Write the next part of the commentary on Wuhan Institute of Virology cellphone data, continuing after its final sentence.

■ STUDY TEXT
+++

Tuesday, May 12, 2020

Did the Cell Phones in the Wuhan Institute of Virology Go Dark for 17 Days?


By Jim Geraghty
Monday, May 11, 2020

Rarely do you see a network put so much effort into downplaying their own potential scoop as NBC News does here:

A private analysis of cellphone location data purports to show that a high-security Wuhan laboratory studying coronaviruses shut down in October, three sources briefed on the matter told NBC News. U.S. spy agencies are reviewing the document, but intelligence analysts examined and couldn’t confirm a similar theory previously, two senior officials say.

The report — obtained by the London-based NBC News Verification Unit — says there was no cellphone activity in a high-security portion of the Wuhan Institute of Virology from Oct. 7 through Oct. 24, 2019, and that there may have been a “hazardous event” sometime between Oct. 6 and Oct. 11.

It offers no direct evidence of a shutdown, or any proof for the theory that the virus emerged accidentally from the lab.

The first thing we need to know, and that these sources and this report do not provide, is what the “normal” level of cell phone use in the high-security portion of the Wuhan Institute of Virology is. If it did indeed drop to zero, was that a huge drop compared to the normal activity? Was there usually very little phone activity in this part of the building? Somewhere in between? The bigger the drop, the more significant this is — and less likely it was driven by something like the bosses yelling at their employees for spending too much time on their phones at work or something. It is also fair to wonder how complete this cellphone location data is.

The time period of the lack of cell phone activity is a little early in light of what we know about the outbreak, but not by a great deal. The NBC News report states that “the first known case of coronavirus in China has been traced back to Nov. 17, but some researchers are beginning to question that timeline, given that a case has been documented in France in December.”

The November 17 date comes from an unnamed source showing a Chinese government document to the South China Morning Post.

+++

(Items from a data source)
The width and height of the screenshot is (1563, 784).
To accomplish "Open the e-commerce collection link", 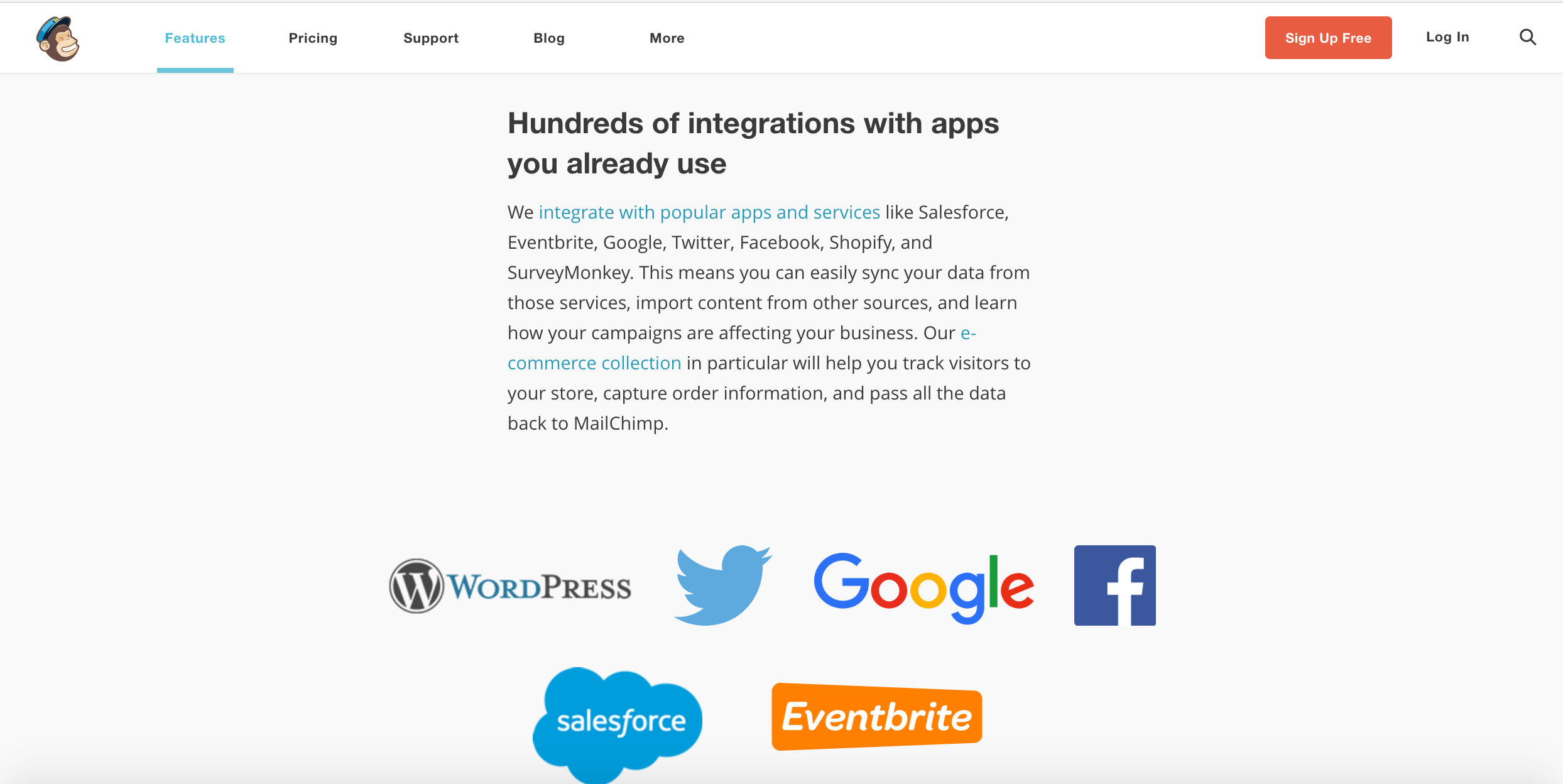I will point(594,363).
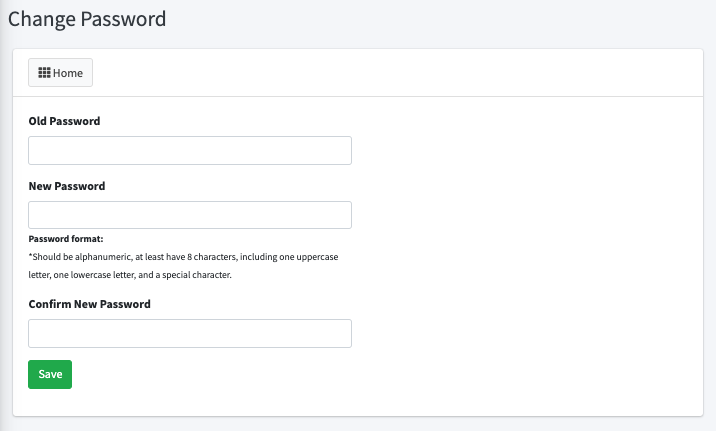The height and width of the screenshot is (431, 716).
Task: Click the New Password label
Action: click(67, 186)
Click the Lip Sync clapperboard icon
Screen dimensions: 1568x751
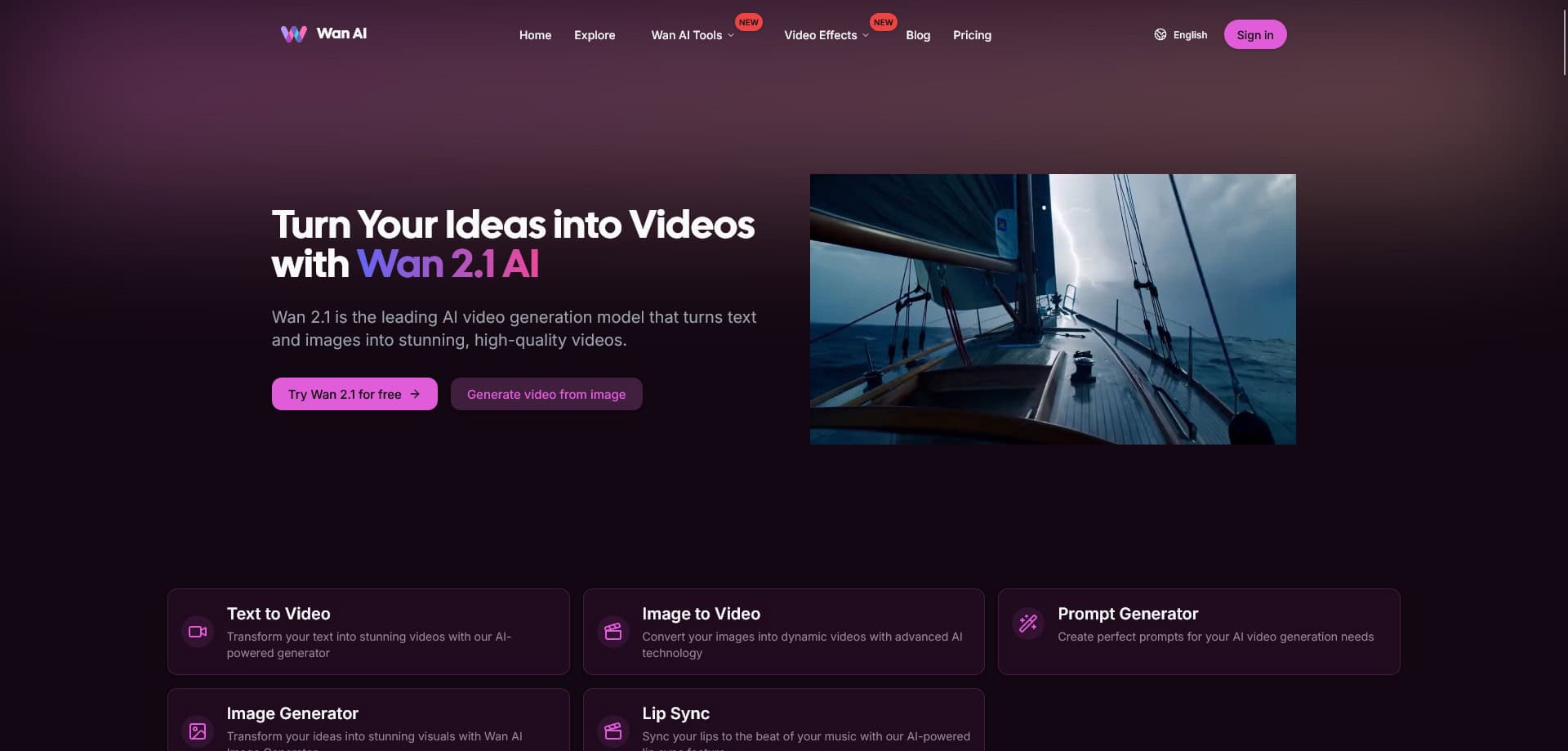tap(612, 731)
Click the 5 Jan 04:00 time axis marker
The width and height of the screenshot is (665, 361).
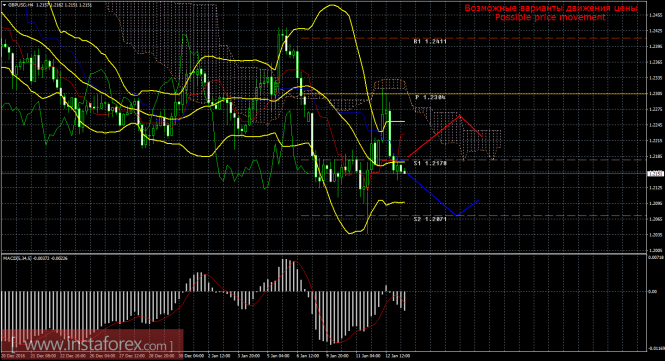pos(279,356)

+++

■ EXPECTED ANSWER
The French case is somewhat disruptive to the timeline of previously-known cases, but not by a lot. The French patient’s samples were collected at a hospital on December 27, but he was not initially tested for SARS-CoV-2. (Almost no one had heard of it then.) Doctors recently went back and retested his sample and now believe he was infected with the virus between December 14 and 22. What’s particularly intriguing is this patient had not returned from China or anywhere abroad, although “the patient’s wife worked at a supermarket near Charles de Gaulle airport and could have come into contact with people who had recently arrived from China.” By December 21, Wuhan doctors begin to notice a “cluster of pneumonia cases with an unknown cause.” It is possible that sometime in early to mid December, an asymptomatic carrier traveled from Wuhan to Paris, then shopped in the supermarket, spread it to the wife, and she then spread it to this man.

Finally, if there was some sort of hazardous event that made everyone leave the “high security portion” of the Wuhan Institute of Virology in October, that event may have been driven by something hazardous that was completely different from SARS-CoV-2. That said, if the WIV had a separate, unrelated, serious accident in October, it would be further evidence to refute the never-that-plausible “the Chinese researchers were simply too diligent and professional to ever have an accidental release of a virus from their facilities” argument.